[Start of section]

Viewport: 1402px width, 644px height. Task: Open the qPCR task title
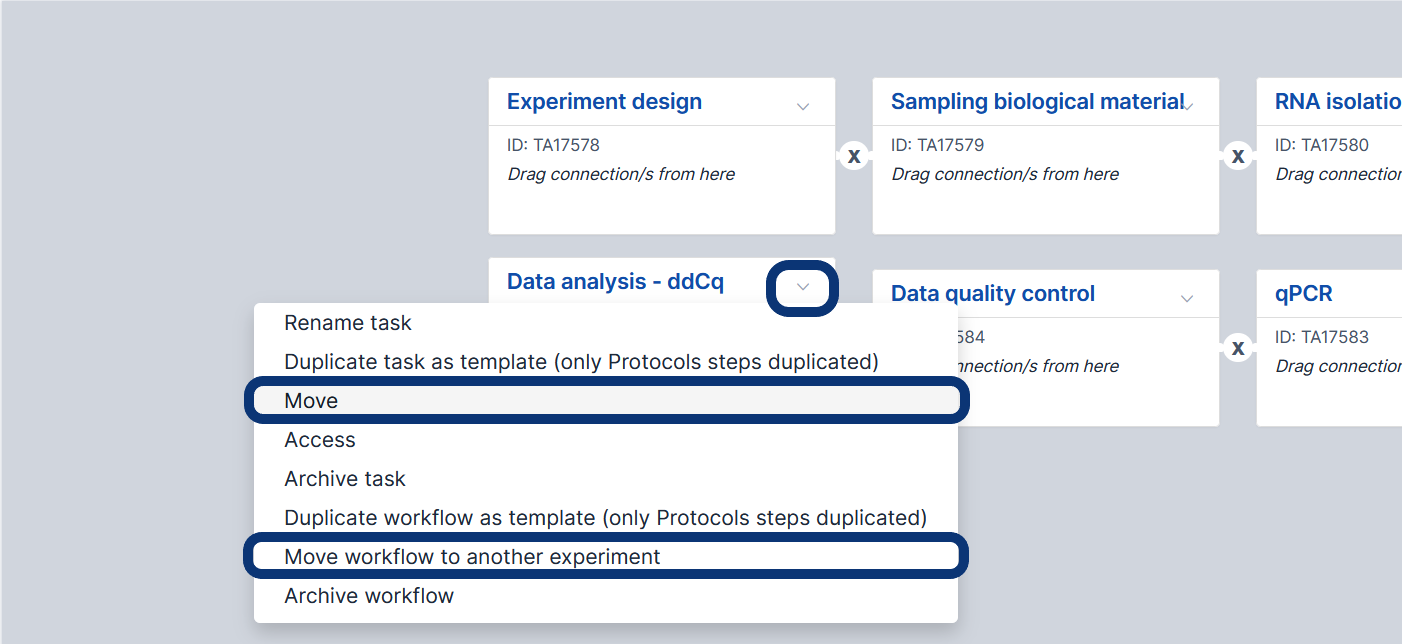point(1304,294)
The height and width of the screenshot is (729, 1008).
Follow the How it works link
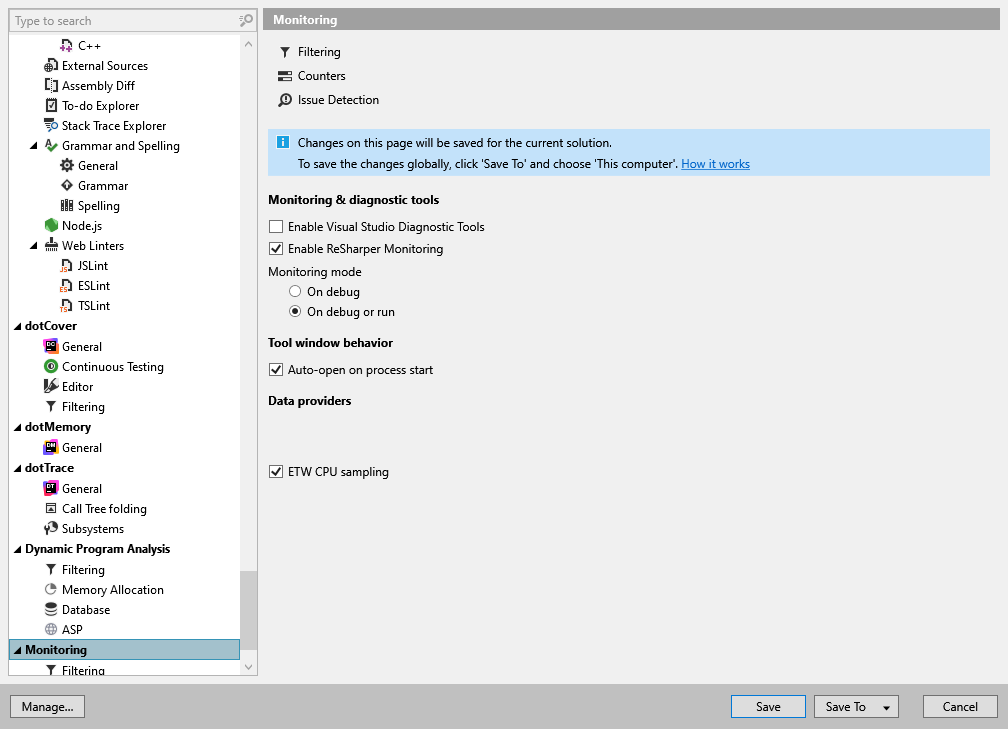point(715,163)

[End of section]

> [DIRECTIONS FOR THIS TASK]
Exclude every picture and copy the remaining data exactly.

> [WRITTEN SOLUTION]
Viewport: 1402px width, 644px height. Task: Open the qPCR task title
point(1304,294)
The height and width of the screenshot is (729, 1008).
Follow the How it works link
point(715,163)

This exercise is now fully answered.